By factor analysis, Krause et al. [52] identified a positive relation between deep vein thrombosis and neurologic involvement in BS. Similarly, we found patients with neurological involvement including parenchymal involvement and CVST were gathered in C5. The prevalence of neurological disorders is rare across race and ethnicity; the frequency of CVST is extremely low [53]. In a previous cohort, there were found 7/11 (64%) patients with CVST positively associated with extracranial large vessel events, compared with 15/77 (19%) patients with parenchymal disease (p = 0.004). Of note, in that cohort, there were only 11 cases with CVST, which could result in statistical bias. Due to ethnic differences and diverse statistical methods, we found the majority of neurological disorders were parenchymal lesions aggregated with cardiovascular lesions in C5. Besides, our results revealed that uveitis could cluster with vascular involvement [18].

Our findings could help us to identify clinical characteristics and understand the similarity of pathogenic mechanisms within each specific cluster, which could contribute to better ways of managing BS. With the current cluster pattern, we could presume a female with skin lesions would generally have a mild disease course, while a young male with panuveitis would be unlikely to have intestinal involvement. Cardiovascular and CNS involvements are clustered together, which suggests possible similar underlying pathogenesis in each manifestation. However, when applying this cluster pattern, we should consider phenotypic differences among racial and ethnic groups. As compared with cohorts from Middle East countries [54, 55], our cohort had a higher frequency of GI involvement and lower frequency of vascular and ocular lesions.

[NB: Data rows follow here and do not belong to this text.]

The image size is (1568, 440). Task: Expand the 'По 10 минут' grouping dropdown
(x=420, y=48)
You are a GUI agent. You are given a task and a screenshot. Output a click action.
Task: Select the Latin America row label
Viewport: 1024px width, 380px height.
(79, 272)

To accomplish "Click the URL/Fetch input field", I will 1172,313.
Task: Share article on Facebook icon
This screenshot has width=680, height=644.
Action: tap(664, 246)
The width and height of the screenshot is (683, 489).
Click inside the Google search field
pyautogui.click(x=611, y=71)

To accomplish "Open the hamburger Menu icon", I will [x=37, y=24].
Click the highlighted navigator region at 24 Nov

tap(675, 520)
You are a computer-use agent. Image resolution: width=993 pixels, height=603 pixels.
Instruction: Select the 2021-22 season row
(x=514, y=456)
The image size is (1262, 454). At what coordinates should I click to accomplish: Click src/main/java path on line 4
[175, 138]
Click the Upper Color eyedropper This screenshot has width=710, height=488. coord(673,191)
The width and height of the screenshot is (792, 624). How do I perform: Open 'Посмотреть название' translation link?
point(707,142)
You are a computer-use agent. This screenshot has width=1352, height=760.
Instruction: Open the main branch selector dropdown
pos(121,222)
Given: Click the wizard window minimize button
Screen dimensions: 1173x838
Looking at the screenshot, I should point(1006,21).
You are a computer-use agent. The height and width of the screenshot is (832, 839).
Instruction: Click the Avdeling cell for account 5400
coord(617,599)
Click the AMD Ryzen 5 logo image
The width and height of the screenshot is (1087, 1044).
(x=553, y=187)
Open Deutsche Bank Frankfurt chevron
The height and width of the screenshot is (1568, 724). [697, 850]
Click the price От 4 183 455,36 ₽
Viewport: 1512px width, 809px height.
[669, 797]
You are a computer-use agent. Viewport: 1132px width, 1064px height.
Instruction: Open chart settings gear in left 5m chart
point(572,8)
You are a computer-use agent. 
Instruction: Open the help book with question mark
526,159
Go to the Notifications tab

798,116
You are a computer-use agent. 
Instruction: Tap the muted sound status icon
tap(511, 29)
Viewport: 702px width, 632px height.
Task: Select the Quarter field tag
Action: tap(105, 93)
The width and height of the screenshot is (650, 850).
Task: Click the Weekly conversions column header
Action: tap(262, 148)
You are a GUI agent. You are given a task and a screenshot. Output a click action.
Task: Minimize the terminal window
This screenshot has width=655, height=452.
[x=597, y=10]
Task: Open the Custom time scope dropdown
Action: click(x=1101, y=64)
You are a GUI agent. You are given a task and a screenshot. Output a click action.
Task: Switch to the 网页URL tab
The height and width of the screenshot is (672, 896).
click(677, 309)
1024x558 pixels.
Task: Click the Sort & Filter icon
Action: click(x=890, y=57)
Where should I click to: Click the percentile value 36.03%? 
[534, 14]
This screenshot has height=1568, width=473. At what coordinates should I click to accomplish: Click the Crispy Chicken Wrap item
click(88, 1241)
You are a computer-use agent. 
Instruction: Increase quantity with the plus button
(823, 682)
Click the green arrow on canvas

There are some strengths and limitations in this study. The major strength of our study was a well-defined large sample size and the strictly defined inclusion criteria which allowed a well-categorized the investigation of BS. Besides, we applied 18 variables to cluster analysis representing the disease’s heterogeneity. Additionally, we distinctly included data on intestinal and cardiac lesions, and diagnosis of MDS confirmed by objective laboratory findings. Nevertheless, a single-center study could lead to selection bias. It should be noted, in our cohort, that the prevalence of arterial lesion was higher than that of deep venous thrombosis. We cannot exclude a slight ascertainment bias for the prevalence of joint involvement. Finally, the cross-sectional design of our study and not including medication as a clustered variable did not allow us to investigate the dynamics of the phenotype. Therefore, a future, longitudinal study design is warranted for the stability of the cluster pattern.

Conclusions

In conclusion, our data provided new insights into phenotype patterns in a large cohort of unrelated BS patients by a combination of sex-associated comparison and cluster analysis. Our preliminary findings of the subgroup pattern requires further replication to identify the similarity in other cohorts and even from other ethnicities. Whether the clustering solution can be translated into enhanced understanding of pathogenesis differences and guide therapy requires further clarification.